§ What you have to do
All records below are to be set down exactly, each character intact.

§ Dataset entries
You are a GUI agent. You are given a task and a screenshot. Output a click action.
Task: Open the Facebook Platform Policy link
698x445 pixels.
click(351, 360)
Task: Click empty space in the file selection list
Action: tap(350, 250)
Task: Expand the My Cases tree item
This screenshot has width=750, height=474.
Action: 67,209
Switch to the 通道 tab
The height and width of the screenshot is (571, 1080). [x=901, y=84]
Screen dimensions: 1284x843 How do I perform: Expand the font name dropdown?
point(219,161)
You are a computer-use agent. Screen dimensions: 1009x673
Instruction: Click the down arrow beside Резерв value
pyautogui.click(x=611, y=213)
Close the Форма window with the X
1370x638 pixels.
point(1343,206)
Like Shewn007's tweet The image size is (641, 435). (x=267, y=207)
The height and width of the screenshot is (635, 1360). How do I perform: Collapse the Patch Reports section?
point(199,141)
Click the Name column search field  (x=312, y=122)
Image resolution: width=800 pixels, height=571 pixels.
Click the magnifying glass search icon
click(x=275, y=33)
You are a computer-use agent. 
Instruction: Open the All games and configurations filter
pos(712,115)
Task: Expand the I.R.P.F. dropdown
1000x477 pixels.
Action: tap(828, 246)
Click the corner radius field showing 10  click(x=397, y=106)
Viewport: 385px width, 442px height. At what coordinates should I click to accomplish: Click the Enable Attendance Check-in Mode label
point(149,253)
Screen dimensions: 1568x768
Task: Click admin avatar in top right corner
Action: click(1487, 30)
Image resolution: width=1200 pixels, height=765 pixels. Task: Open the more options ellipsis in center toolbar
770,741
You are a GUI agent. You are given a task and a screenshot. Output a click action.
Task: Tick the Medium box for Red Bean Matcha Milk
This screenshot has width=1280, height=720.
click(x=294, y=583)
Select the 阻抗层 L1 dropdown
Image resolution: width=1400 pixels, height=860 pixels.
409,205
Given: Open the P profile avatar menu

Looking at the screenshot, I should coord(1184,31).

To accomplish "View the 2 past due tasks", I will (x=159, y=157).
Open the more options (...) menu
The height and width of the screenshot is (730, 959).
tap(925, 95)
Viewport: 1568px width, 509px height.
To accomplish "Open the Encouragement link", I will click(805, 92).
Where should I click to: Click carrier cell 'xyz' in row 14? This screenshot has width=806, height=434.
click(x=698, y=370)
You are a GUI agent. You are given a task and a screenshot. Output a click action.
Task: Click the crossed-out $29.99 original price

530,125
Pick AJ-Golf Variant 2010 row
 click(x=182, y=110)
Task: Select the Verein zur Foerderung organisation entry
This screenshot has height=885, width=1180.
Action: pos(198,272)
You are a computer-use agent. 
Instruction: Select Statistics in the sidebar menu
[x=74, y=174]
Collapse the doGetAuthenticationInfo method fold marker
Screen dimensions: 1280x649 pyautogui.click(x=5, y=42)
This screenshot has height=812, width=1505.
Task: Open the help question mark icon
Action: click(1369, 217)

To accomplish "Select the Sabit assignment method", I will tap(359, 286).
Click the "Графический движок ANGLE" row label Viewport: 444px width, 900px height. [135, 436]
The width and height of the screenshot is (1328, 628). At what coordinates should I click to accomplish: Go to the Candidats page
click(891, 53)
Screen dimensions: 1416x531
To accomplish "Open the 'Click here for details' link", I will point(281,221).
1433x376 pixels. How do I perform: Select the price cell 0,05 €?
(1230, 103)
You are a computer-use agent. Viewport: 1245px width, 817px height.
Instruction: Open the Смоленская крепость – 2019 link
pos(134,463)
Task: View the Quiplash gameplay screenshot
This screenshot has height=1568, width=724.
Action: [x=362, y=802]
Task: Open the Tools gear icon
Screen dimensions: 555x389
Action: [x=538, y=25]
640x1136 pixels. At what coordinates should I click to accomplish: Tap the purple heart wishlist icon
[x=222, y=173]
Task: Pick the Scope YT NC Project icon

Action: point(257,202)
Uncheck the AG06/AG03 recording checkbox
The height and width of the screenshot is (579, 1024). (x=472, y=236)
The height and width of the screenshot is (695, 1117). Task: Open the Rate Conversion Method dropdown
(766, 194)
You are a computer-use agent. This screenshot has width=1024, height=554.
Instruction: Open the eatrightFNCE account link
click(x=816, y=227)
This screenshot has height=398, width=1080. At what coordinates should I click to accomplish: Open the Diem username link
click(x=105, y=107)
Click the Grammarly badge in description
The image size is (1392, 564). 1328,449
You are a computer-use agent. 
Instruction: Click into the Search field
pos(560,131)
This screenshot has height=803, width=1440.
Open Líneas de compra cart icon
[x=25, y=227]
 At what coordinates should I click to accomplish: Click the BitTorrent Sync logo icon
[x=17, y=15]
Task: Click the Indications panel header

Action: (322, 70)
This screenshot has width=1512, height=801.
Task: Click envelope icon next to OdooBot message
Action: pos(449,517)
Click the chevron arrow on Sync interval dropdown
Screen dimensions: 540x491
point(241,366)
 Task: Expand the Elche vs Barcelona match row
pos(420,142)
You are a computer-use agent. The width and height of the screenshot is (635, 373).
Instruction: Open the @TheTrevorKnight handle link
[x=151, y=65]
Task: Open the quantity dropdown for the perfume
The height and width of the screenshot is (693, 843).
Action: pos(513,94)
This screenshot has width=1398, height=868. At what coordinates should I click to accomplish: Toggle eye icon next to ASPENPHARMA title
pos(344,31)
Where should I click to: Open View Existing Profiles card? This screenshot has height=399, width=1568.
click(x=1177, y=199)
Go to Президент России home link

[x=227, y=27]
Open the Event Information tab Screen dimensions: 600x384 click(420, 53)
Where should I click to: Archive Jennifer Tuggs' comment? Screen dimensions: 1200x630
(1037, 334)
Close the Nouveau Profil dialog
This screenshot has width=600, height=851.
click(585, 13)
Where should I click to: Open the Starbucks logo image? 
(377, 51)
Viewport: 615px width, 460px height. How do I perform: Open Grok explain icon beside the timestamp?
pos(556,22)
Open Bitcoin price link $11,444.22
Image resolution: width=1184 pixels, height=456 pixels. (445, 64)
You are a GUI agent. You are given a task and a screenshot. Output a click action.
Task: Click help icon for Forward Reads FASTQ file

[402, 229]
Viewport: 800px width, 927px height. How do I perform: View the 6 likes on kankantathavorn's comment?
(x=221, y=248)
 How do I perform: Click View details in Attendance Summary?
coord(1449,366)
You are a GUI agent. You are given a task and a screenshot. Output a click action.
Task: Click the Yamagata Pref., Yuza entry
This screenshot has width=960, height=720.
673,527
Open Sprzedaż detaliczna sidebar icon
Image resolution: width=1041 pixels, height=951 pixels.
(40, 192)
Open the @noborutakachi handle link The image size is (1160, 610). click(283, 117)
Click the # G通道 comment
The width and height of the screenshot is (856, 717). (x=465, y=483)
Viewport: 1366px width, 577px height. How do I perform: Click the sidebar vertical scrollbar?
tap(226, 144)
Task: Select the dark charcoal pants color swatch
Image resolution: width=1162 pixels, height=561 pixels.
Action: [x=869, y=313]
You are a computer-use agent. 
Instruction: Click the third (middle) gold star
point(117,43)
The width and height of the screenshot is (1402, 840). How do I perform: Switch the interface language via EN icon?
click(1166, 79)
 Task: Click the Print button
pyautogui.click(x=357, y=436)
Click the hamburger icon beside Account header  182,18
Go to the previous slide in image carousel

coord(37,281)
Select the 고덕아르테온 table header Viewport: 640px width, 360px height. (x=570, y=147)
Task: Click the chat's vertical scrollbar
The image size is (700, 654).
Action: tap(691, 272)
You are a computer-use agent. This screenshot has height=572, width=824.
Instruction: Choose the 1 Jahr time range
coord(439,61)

§ Output for this task
You are a GUI agent. You are given a task and a screenshot. Output a click action.
Task: Open the Facebook Platform Policy link
698x445 pixels.
click(351, 360)
Task: Click empty space in the file selection list
Action: tap(350, 250)
Task: Expand the My Cases tree item
This screenshot has width=750, height=474.
Action: 67,209
Switch to the 通道 tab
The height and width of the screenshot is (571, 1080). [x=901, y=84]
Screen dimensions: 1284x843 How do I perform: Expand the font name dropdown?
point(219,161)
You are a computer-use agent. Screen dimensions: 1009x673
Instruction: Click the down arrow beside Резерв value
pyautogui.click(x=611, y=213)
Close the Форма window with the X
1370x638 pixels.
point(1343,206)
Like Shewn007's tweet The image size is (641, 435). (x=267, y=207)
The height and width of the screenshot is (635, 1360). How do I perform: Collapse the Patch Reports section?
point(199,141)
Click the Name column search field  (x=312, y=122)
Image resolution: width=800 pixels, height=571 pixels.
Click the magnifying glass search icon
click(x=275, y=33)
You are a computer-use agent. 
Instruction: Open the All games and configurations filter
pos(712,115)
Task: Expand the I.R.P.F. dropdown
1000x477 pixels.
Action: tap(828, 246)
Click the corner radius field showing 10  click(x=397, y=106)
Viewport: 385px width, 442px height. At what coordinates should I click to accomplish: Click the Enable Attendance Check-in Mode label
point(149,253)
Screen dimensions: 1568x768
Task: Click admin avatar in top right corner
Action: click(1487, 30)
Image resolution: width=1200 pixels, height=765 pixels. Task: Open the more options ellipsis in center toolbar
770,741
You are a GUI agent. You are given a task and a screenshot. Output a click action.
Task: Tick the Medium box for Red Bean Matcha Milk
This screenshot has width=1280, height=720.
click(x=294, y=583)
Select the 阻抗层 L1 dropdown
Image resolution: width=1400 pixels, height=860 pixels.
409,205
Given: Open the P profile avatar menu

Looking at the screenshot, I should coord(1184,31).

To accomplish "View the 2 past due tasks", I will (x=159, y=157).
Open the more options (...) menu
The height and width of the screenshot is (730, 959).
tap(925, 95)
Viewport: 1568px width, 509px height.
To accomplish "Open the Encouragement link", I will click(805, 92).
Where should I click to: Click carrier cell 'xyz' in row 14? This screenshot has width=806, height=434.
click(x=698, y=370)
You are a GUI agent. You are given a task and a screenshot. Output a click action.
Task: Click the crossed-out $29.99 original price

530,125
Pick AJ-Golf Variant 2010 row
 click(x=182, y=110)
Task: Select the Verein zur Foerderung organisation entry
This screenshot has height=885, width=1180.
Action: pos(198,272)
You are a computer-use agent. 
Instruction: Select Statistics in the sidebar menu
[x=74, y=174]
Collapse the doGetAuthenticationInfo method fold marker
Screen dimensions: 1280x649 pyautogui.click(x=5, y=42)
This screenshot has height=812, width=1505.
Task: Open the help question mark icon
Action: click(1369, 217)

To accomplish "Select the Sabit assignment method", I will tap(359, 286).
Click the "Графический движок ANGLE" row label Viewport: 444px width, 900px height. [135, 436]
The width and height of the screenshot is (1328, 628). At what coordinates should I click to accomplish: Go to the Candidats page
click(891, 53)
Screen dimensions: 1416x531
To accomplish "Open the 'Click here for details' link", I will point(281,221).
1433x376 pixels. How do I perform: Select the price cell 0,05 €?
(1230, 103)
You are a computer-use agent. Viewport: 1245px width, 817px height.
Instruction: Open the Смоленская крепость – 2019 link
pos(134,463)
Task: View the Quiplash gameplay screenshot
This screenshot has height=1568, width=724.
Action: [x=362, y=802]
Task: Open the Tools gear icon
Screen dimensions: 555x389
Action: [x=538, y=25]
640x1136 pixels. At what coordinates should I click to accomplish: Tap the purple heart wishlist icon
[x=222, y=173]
Task: Pick the Scope YT NC Project icon

Action: point(257,202)
Uncheck the AG06/AG03 recording checkbox
The height and width of the screenshot is (579, 1024). (x=472, y=236)
The height and width of the screenshot is (695, 1117). Task: Open the Rate Conversion Method dropdown
(766, 194)
You are a computer-use agent. This screenshot has width=1024, height=554.
Instruction: Open the eatrightFNCE account link
click(x=816, y=227)
This screenshot has height=398, width=1080. At what coordinates should I click to accomplish: Open the Diem username link
click(x=105, y=107)
Click the Grammarly badge in description
The image size is (1392, 564). 1328,449
You are a computer-use agent. 
Instruction: Click into the Search field
pos(560,131)
This screenshot has height=803, width=1440.
Open Líneas de compra cart icon
[x=25, y=227]
 At what coordinates should I click to accomplish: Click the BitTorrent Sync logo icon
[x=17, y=15]
Task: Click the Indications panel header

Action: (322, 70)
This screenshot has width=1512, height=801.
Task: Click envelope icon next to OdooBot message
Action: pos(449,517)
Click the chevron arrow on Sync interval dropdown
Screen dimensions: 540x491
point(241,366)
 Task: Expand the Elche vs Barcelona match row
pos(420,142)
You are a computer-use agent. The width and height of the screenshot is (635, 373).
Instruction: Open the @TheTrevorKnight handle link
[x=151, y=65]
Task: Open the quantity dropdown for the perfume
The height and width of the screenshot is (693, 843).
Action: pos(513,94)
This screenshot has width=1398, height=868. At what coordinates should I click to accomplish: Toggle eye icon next to ASPENPHARMA title
pos(344,31)
Where should I click to: Open View Existing Profiles card? This screenshot has height=399, width=1568.
click(x=1177, y=199)
Go to Президент России home link

[x=227, y=27]
Open the Event Information tab Screen dimensions: 600x384 click(420, 53)
Where should I click to: Archive Jennifer Tuggs' comment? Screen dimensions: 1200x630
(1037, 334)
Close the Nouveau Profil dialog
This screenshot has width=600, height=851.
click(585, 13)
Where should I click to: Open the Starbucks logo image? 
(377, 51)
Viewport: 615px width, 460px height. How do I perform: Open Grok explain icon beside the timestamp?
pos(556,22)
Open Bitcoin price link $11,444.22
Image resolution: width=1184 pixels, height=456 pixels. (445, 64)
You are a GUI agent. You are given a task and a screenshot. Output a click action.
Task: Click help icon for Forward Reads FASTQ file

[402, 229]
Viewport: 800px width, 927px height. How do I perform: View the 6 likes on kankantathavorn's comment?
(x=221, y=248)
 How do I perform: Click View details in Attendance Summary?
coord(1449,366)
You are a GUI agent. You are given a task and a screenshot. Output a click action.
Task: Click the Yamagata Pref., Yuza entry
This screenshot has width=960, height=720.
673,527
Open Sprzedaż detaliczna sidebar icon
Image resolution: width=1041 pixels, height=951 pixels.
(40, 192)
Open the @noborutakachi handle link The image size is (1160, 610). click(283, 117)
Click the # G通道 comment
The width and height of the screenshot is (856, 717). (x=465, y=483)
Viewport: 1366px width, 577px height. How do I perform: Click the sidebar vertical scrollbar?
tap(226, 144)
Task: Select the dark charcoal pants color swatch
Image resolution: width=1162 pixels, height=561 pixels.
Action: [x=869, y=313]
You are a computer-use agent. 
Instruction: Click the third (middle) gold star
point(117,43)
The width and height of the screenshot is (1402, 840). How do I perform: Switch the interface language via EN icon?
click(1166, 79)
 Task: Click the Print button
pyautogui.click(x=357, y=436)
Click the hamburger icon beside Account header  182,18
Go to the previous slide in image carousel

coord(37,281)
Select the 고덕아르테온 table header Viewport: 640px width, 360px height. (x=570, y=147)
Task: Click the chat's vertical scrollbar
The image size is (700, 654).
Action: tap(691, 272)
You are a computer-use agent. This screenshot has height=572, width=824.
Instruction: Choose the 1 Jahr time range
coord(439,61)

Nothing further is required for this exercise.